§ **Provided information**:
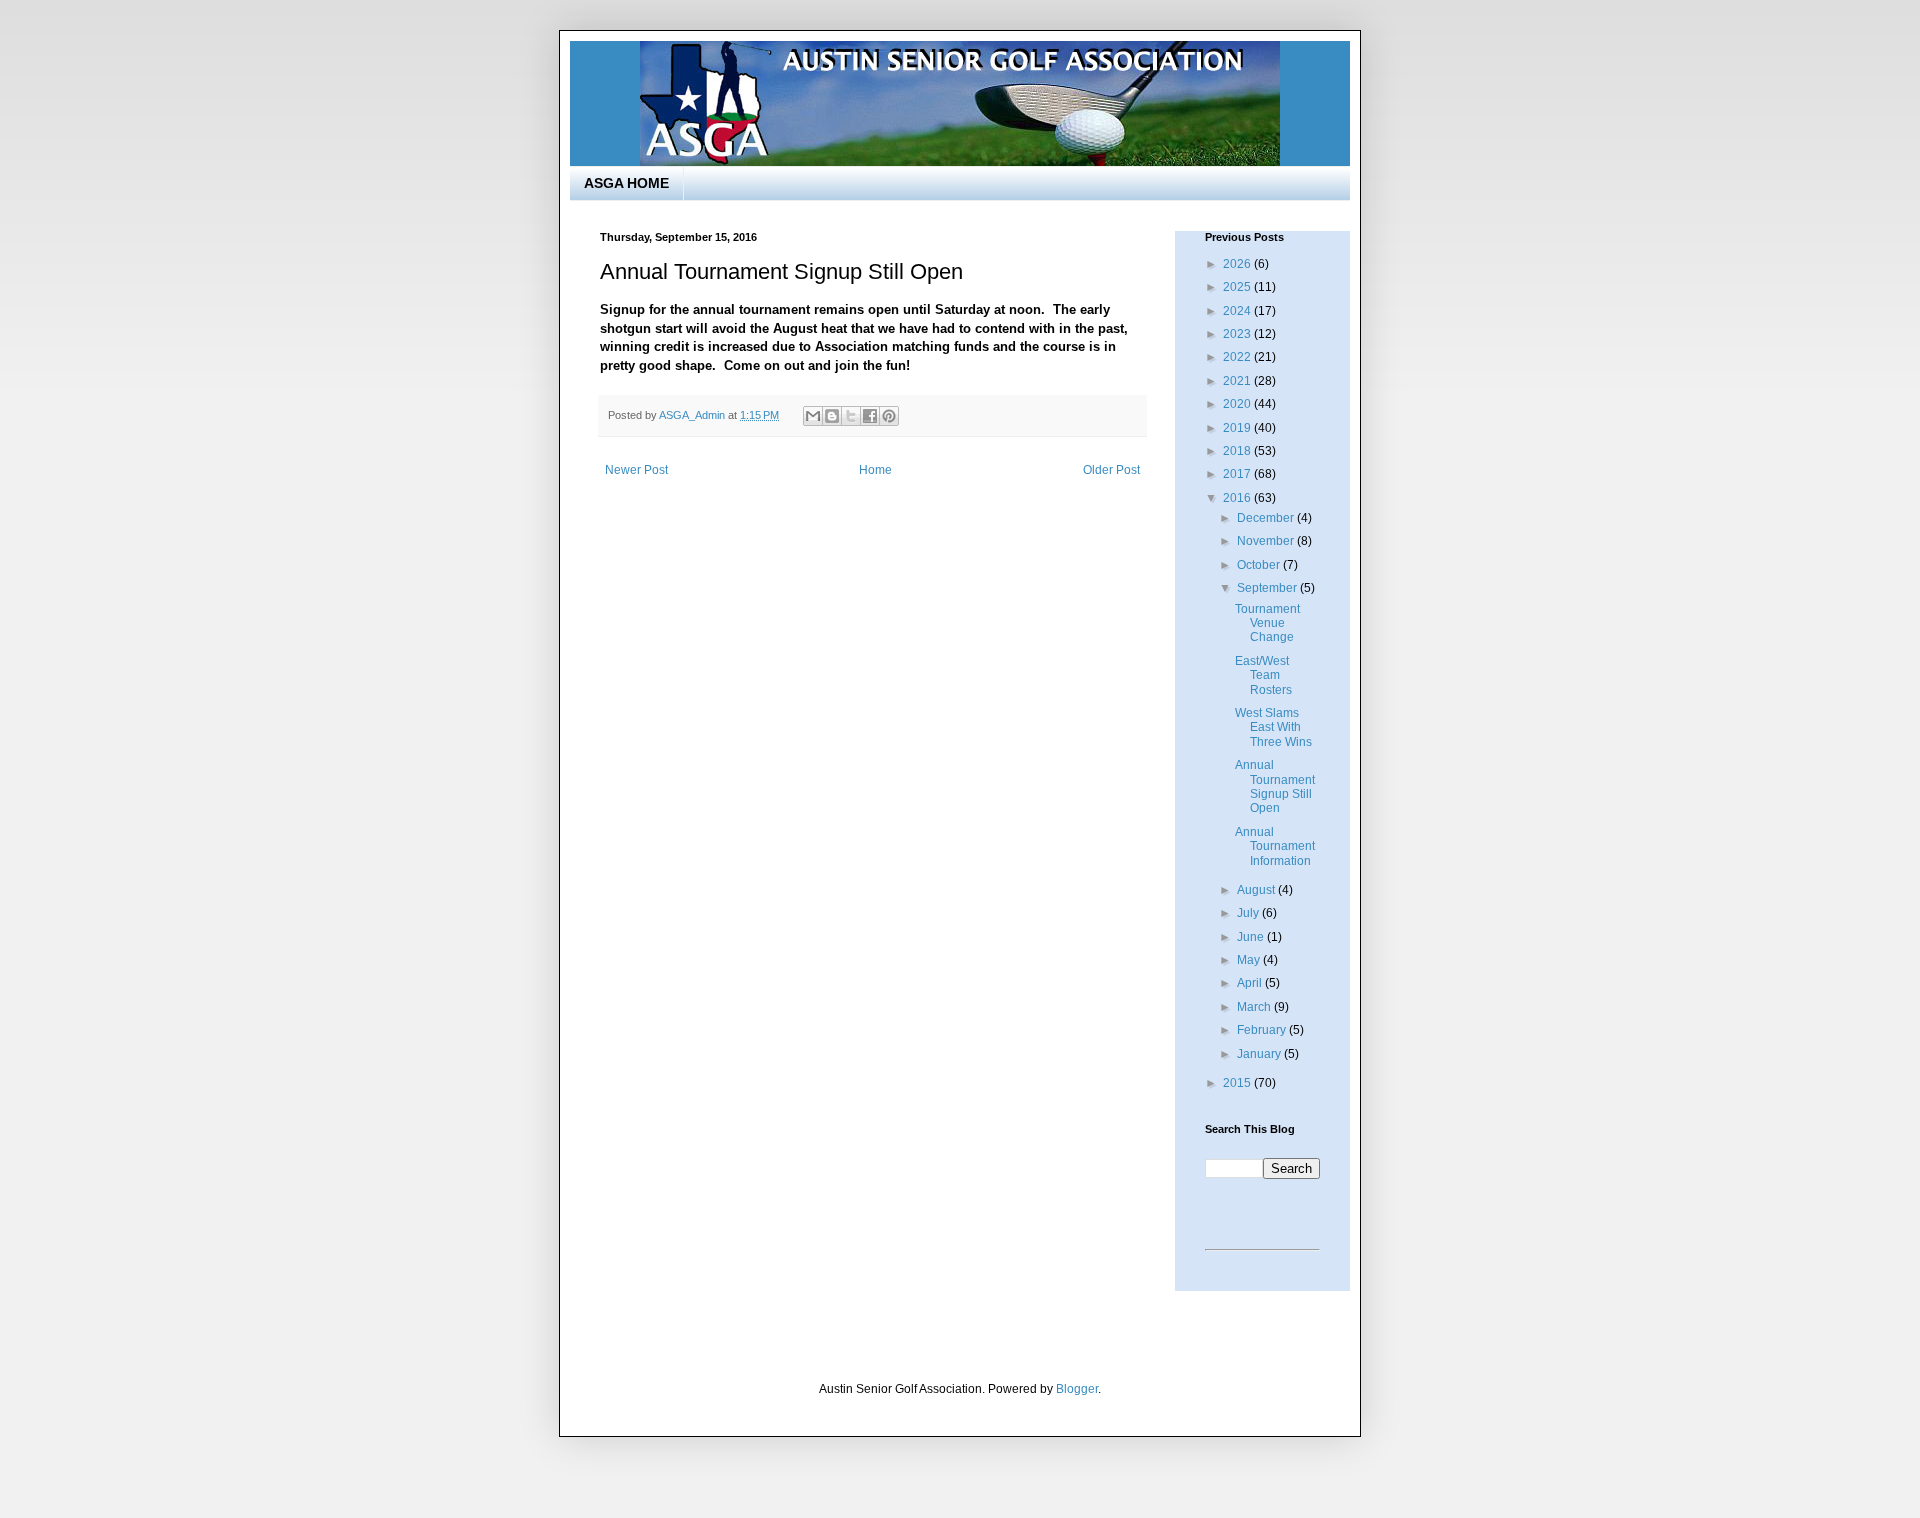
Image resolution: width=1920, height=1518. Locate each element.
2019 (1238, 428)
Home (875, 470)
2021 (1238, 381)
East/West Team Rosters (1263, 675)
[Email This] (813, 416)
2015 (1238, 1083)
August (1257, 890)
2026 (1238, 264)
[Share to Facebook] (870, 416)
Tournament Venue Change (1267, 623)
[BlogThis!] (832, 416)
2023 (1238, 334)
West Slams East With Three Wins (1273, 727)
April (1251, 983)
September (1268, 588)
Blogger (1077, 1389)
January (1260, 1054)
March (1255, 1007)
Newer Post (636, 470)
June (1252, 937)
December (1267, 518)
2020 (1238, 404)
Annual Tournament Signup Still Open (1275, 786)
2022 (1238, 357)
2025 (1238, 287)
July (1249, 913)
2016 (1238, 498)
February (1263, 1030)
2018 (1238, 451)
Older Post (1111, 470)
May (1250, 960)
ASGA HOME (626, 183)
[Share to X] (851, 416)
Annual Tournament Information (1275, 846)
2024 (1238, 311)
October (1260, 565)
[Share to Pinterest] (889, 416)
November (1267, 541)
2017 (1238, 474)
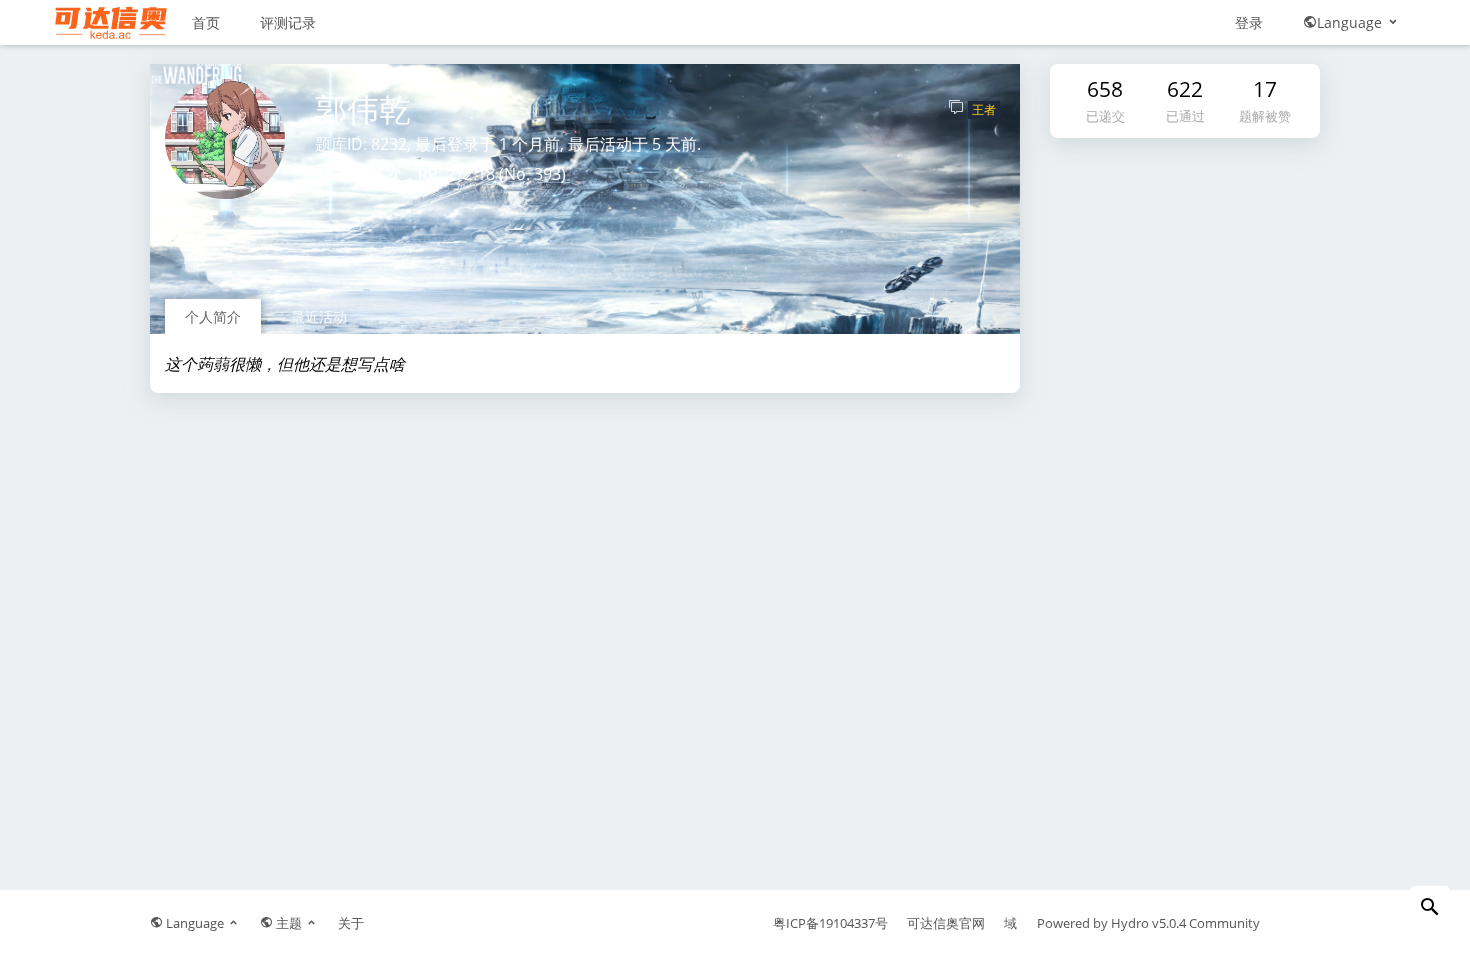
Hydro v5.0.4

§ **Assignment**:
Only the text of the material belongs in your copy, which must match the original exactly.

§ **Solution to the problem**:
Image resolution: width=1920, height=1518. Locate each element.
2019 (1238, 428)
Home (875, 470)
2021 (1238, 381)
East/West Team Rosters (1263, 675)
[Email This] (813, 416)
2015 (1238, 1083)
August (1257, 890)
2026 (1238, 264)
[Share to Facebook] (870, 416)
Tournament Venue Change (1267, 623)
[BlogThis!] (832, 416)
2023 (1238, 334)
West Slams East With Three Wins (1273, 727)
April (1251, 983)
September (1268, 588)
Blogger (1077, 1389)
January (1260, 1054)
March (1255, 1007)
Newer Post (636, 470)
June (1252, 937)
December (1267, 518)
2020 (1238, 404)
Annual Tournament Signup Still Open (1275, 786)
2022 (1238, 357)
2025 (1238, 287)
July (1249, 913)
2016 (1238, 498)
February (1263, 1030)
2018 (1238, 451)
Older Post (1111, 470)
May (1250, 960)
ASGA HOME (626, 183)
[Share to X] (851, 416)
Annual Tournament Information (1275, 846)
2024 (1238, 311)
October (1260, 565)
[Share to Pinterest] (889, 416)
November (1267, 541)
2017 (1238, 474)
Hydro v5.0.4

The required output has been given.